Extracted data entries
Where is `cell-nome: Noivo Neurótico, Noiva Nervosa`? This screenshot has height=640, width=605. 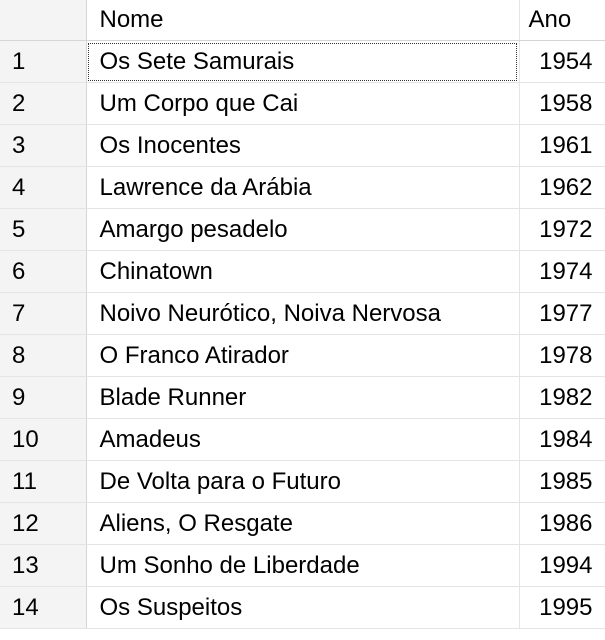 cell-nome: Noivo Neurótico, Noiva Nervosa is located at coordinates (303, 314).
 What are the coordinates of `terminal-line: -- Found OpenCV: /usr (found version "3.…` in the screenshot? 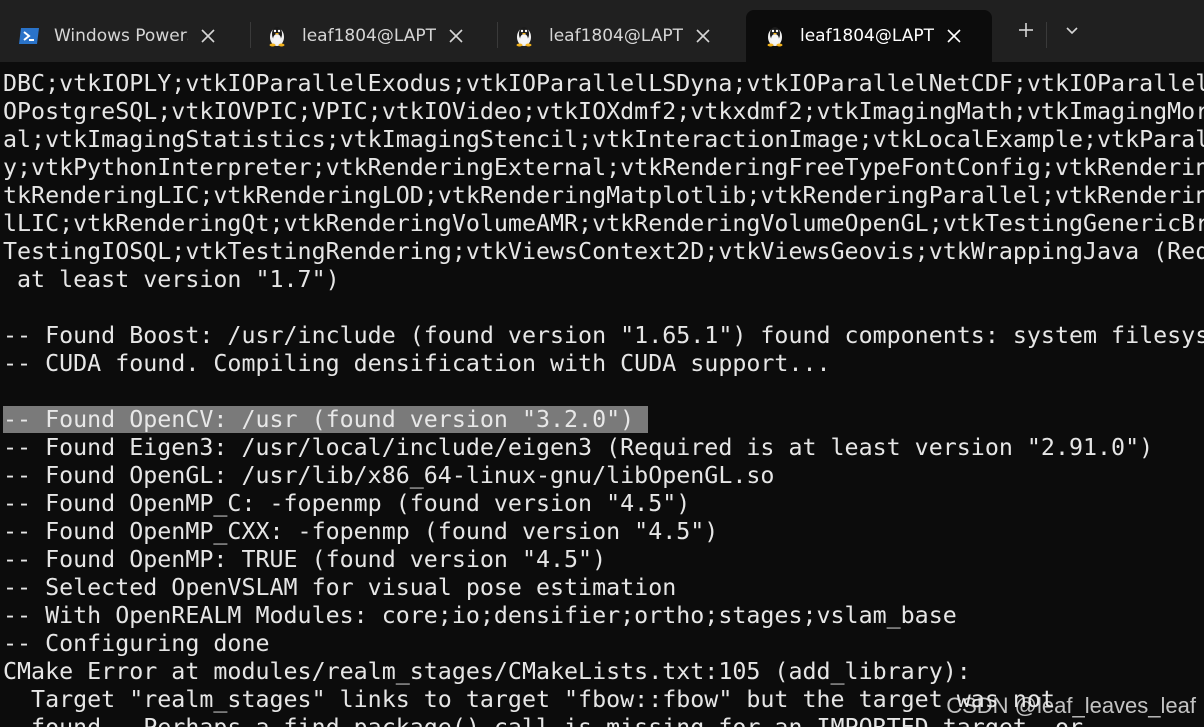 It's located at (602, 420).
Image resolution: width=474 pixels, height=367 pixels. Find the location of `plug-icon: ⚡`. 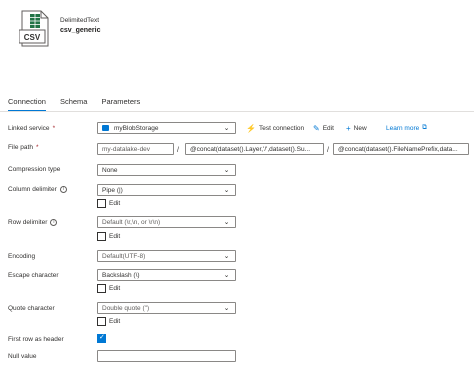

plug-icon: ⚡ is located at coordinates (251, 128).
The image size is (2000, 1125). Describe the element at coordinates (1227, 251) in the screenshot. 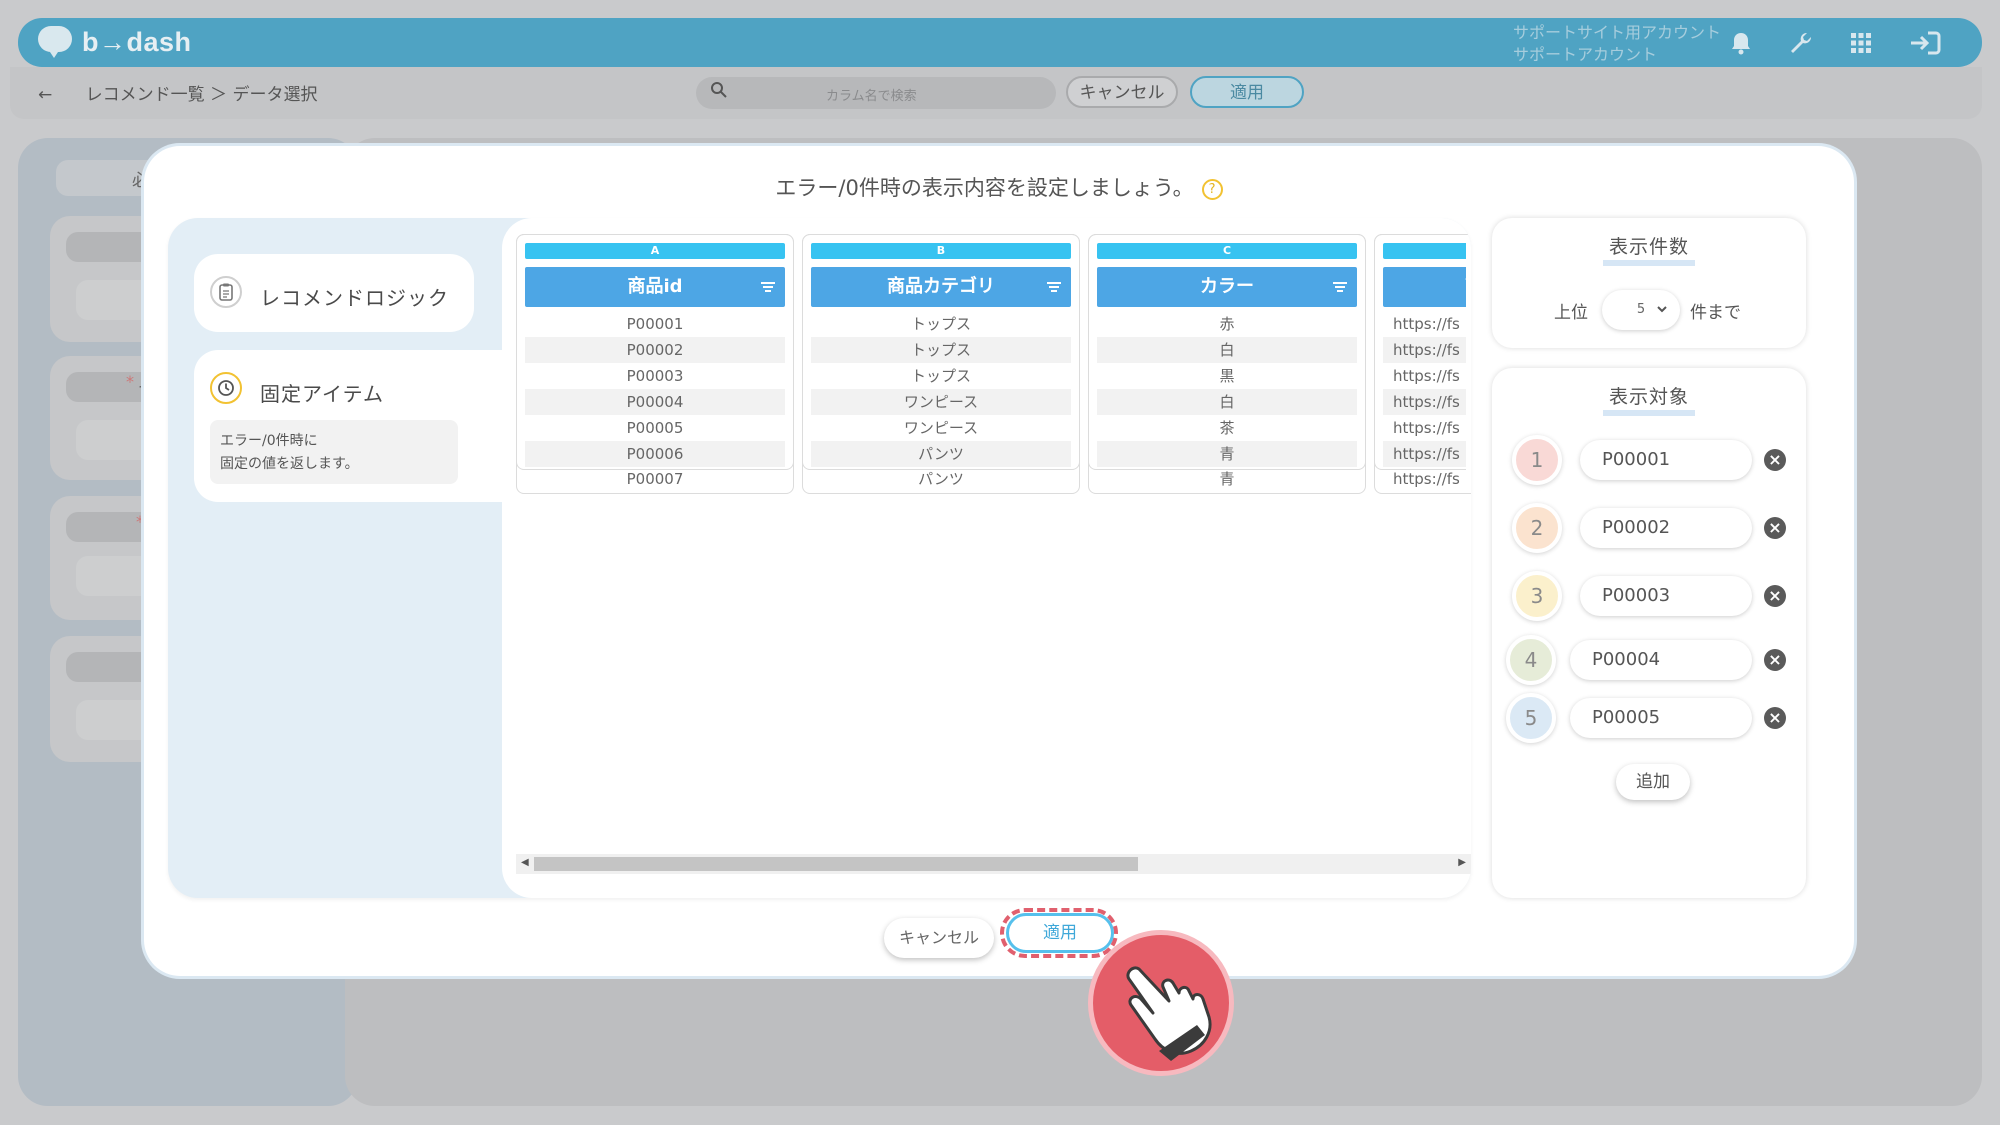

_Directions for this task_. Begin at the line that contains "Image resolution: width=474" and continue through the end of the items, including both ends. Change "screenshot" to "screen capture" throughout that span, leave everything else unchanged, and omit the pictures.

_Exercise answer_.
Image resolution: width=474 pixels, height=367 pixels. Find the location of `plug-icon: ⚡`. 

plug-icon: ⚡ is located at coordinates (251, 128).
The image size is (2000, 1125). Describe the element at coordinates (1227, 251) in the screen capture. 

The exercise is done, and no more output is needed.